Starting at the line that contains "Click the red star rating icon", write out every line to the end of the records below exactly, and leave out the pictures.
..........
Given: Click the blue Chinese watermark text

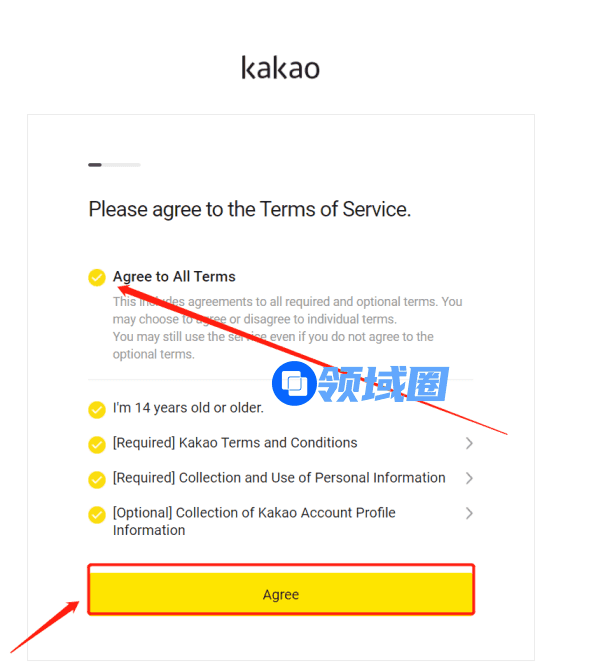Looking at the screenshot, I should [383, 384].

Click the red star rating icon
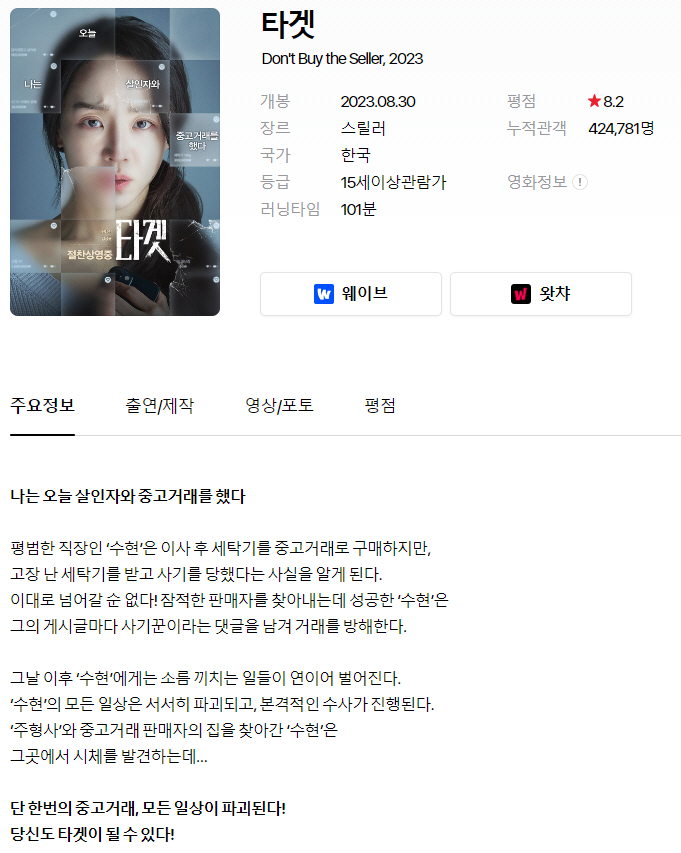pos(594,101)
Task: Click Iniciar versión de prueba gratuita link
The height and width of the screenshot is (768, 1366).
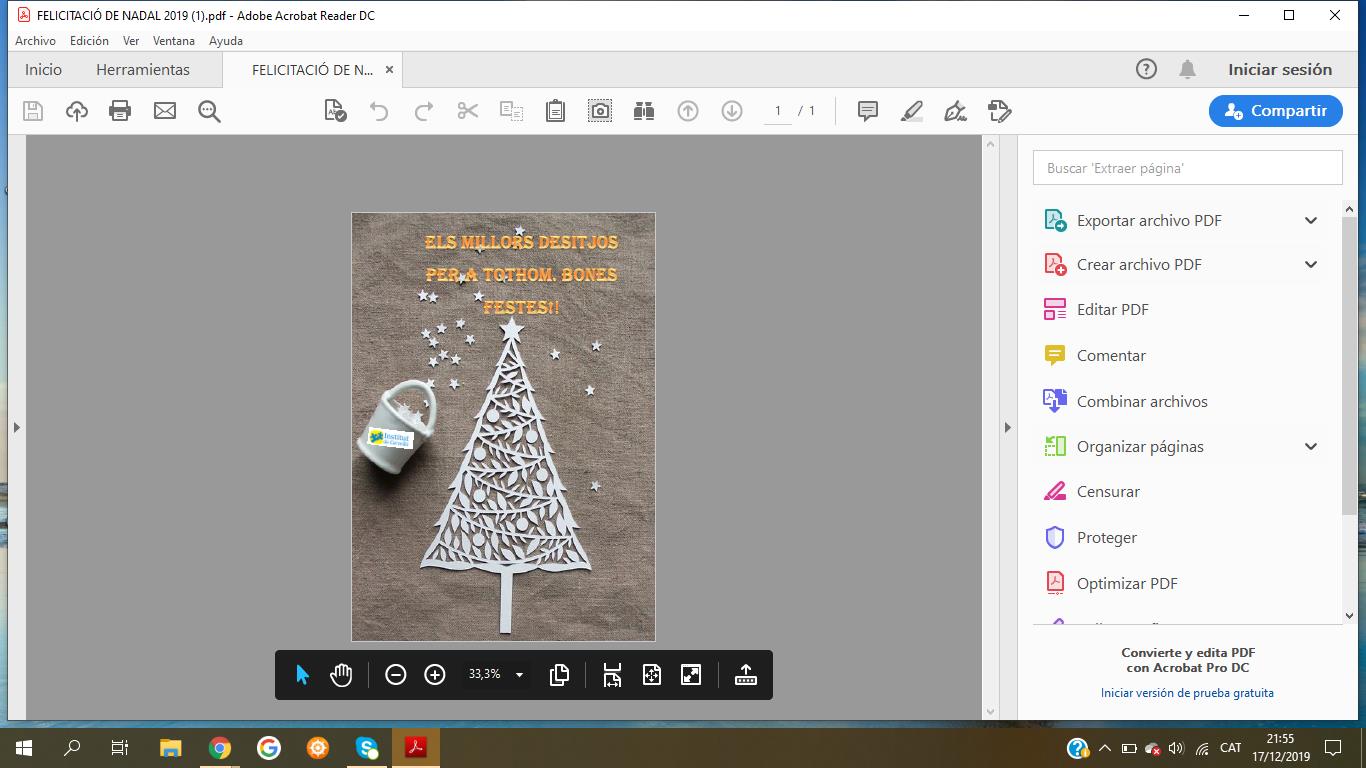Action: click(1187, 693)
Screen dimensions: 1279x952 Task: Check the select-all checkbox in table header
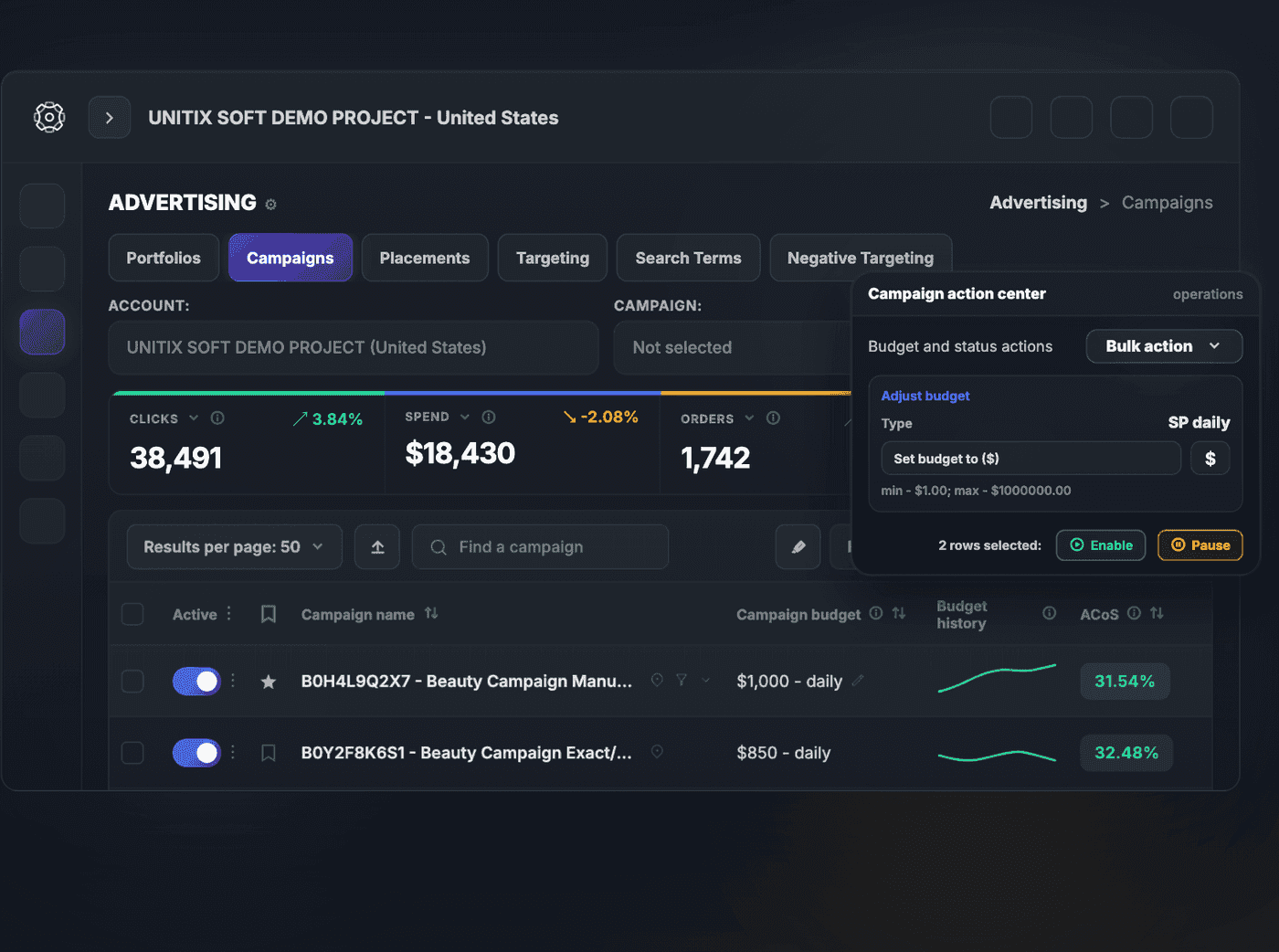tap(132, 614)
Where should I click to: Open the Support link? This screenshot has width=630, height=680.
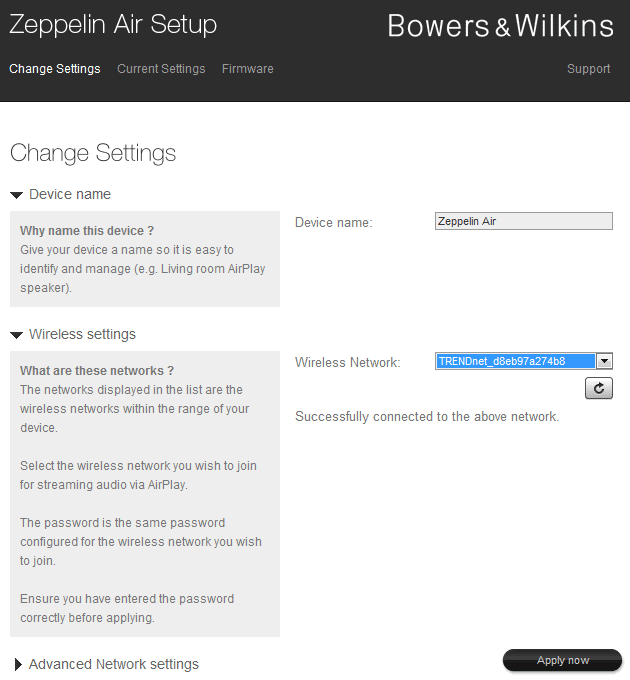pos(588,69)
..........
Exercise solution -
Click the red star rating icon
pos(594,101)
Task: Click Iniciar versión de prueba gratuita link
The height and width of the screenshot is (768, 1366).
Action: click(1187, 693)
Screen dimensions: 1279x952 Task: Check the select-all checkbox in table header
tap(132, 614)
Where should I click to: Open the Support link? This screenshot has width=630, height=680.
pos(588,69)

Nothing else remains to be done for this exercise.